All of the data below should be output exactly as given.
[DATA EXCERPTS]
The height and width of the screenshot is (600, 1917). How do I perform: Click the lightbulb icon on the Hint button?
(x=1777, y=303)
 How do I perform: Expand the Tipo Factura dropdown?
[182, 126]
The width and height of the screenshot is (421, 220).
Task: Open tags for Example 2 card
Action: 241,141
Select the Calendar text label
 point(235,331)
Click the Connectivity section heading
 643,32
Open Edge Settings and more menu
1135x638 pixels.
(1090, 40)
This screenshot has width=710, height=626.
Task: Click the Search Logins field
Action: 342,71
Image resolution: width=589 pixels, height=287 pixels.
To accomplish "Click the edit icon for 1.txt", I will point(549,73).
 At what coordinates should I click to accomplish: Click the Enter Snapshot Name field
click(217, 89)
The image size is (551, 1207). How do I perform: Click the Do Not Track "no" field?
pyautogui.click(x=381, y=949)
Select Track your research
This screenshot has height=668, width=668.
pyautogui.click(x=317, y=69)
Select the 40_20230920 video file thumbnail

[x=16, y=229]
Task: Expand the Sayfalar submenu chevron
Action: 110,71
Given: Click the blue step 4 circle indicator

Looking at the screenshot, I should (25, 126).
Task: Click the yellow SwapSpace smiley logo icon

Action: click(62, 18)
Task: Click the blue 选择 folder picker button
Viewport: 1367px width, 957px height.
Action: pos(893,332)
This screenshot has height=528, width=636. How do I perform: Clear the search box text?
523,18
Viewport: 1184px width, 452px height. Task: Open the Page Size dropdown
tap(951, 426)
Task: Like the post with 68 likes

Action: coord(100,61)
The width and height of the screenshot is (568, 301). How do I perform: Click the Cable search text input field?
[/DATA EXCERPTS]
RESPONSE FOR THIS EXERCISE:
The height and width of the screenshot is (600, 1917). How do I perform: Click the lightbulb icon on the Hint button?
(x=1777, y=303)
 How do I perform: Expand the Tipo Factura dropdown?
[182, 126]
The width and height of the screenshot is (421, 220).
Task: Open tags for Example 2 card
Action: 241,141
Select the Calendar text label
 point(235,331)
Click the Connectivity section heading
 643,32
Open Edge Settings and more menu
1135x638 pixels.
(1090, 40)
This screenshot has width=710, height=626.
Task: Click the Search Logins field
Action: 342,71
Image resolution: width=589 pixels, height=287 pixels.
To accomplish "Click the edit icon for 1.txt", I will point(549,73).
 At what coordinates should I click to accomplish: Click the Enter Snapshot Name field
click(217, 89)
The image size is (551, 1207). How do I perform: Click the Do Not Track "no" field?
pyautogui.click(x=381, y=949)
Select Track your research
This screenshot has height=668, width=668.
pyautogui.click(x=317, y=69)
Select the 40_20230920 video file thumbnail

[x=16, y=229]
Task: Expand the Sayfalar submenu chevron
Action: 110,71
Given: Click the blue step 4 circle indicator

Looking at the screenshot, I should (25, 126).
Task: Click the yellow SwapSpace smiley logo icon

Action: click(62, 18)
Task: Click the blue 选择 folder picker button
Viewport: 1367px width, 957px height.
Action: pos(893,332)
This screenshot has height=528, width=636. How do I perform: Clear the search box text?
523,18
Viewport: 1184px width, 452px height. Task: Open the Page Size dropdown
tap(951, 426)
Task: Like the post with 68 likes

Action: coord(100,61)
The width and height of the screenshot is (568, 301). How do I perform: Click the Cable search text input field?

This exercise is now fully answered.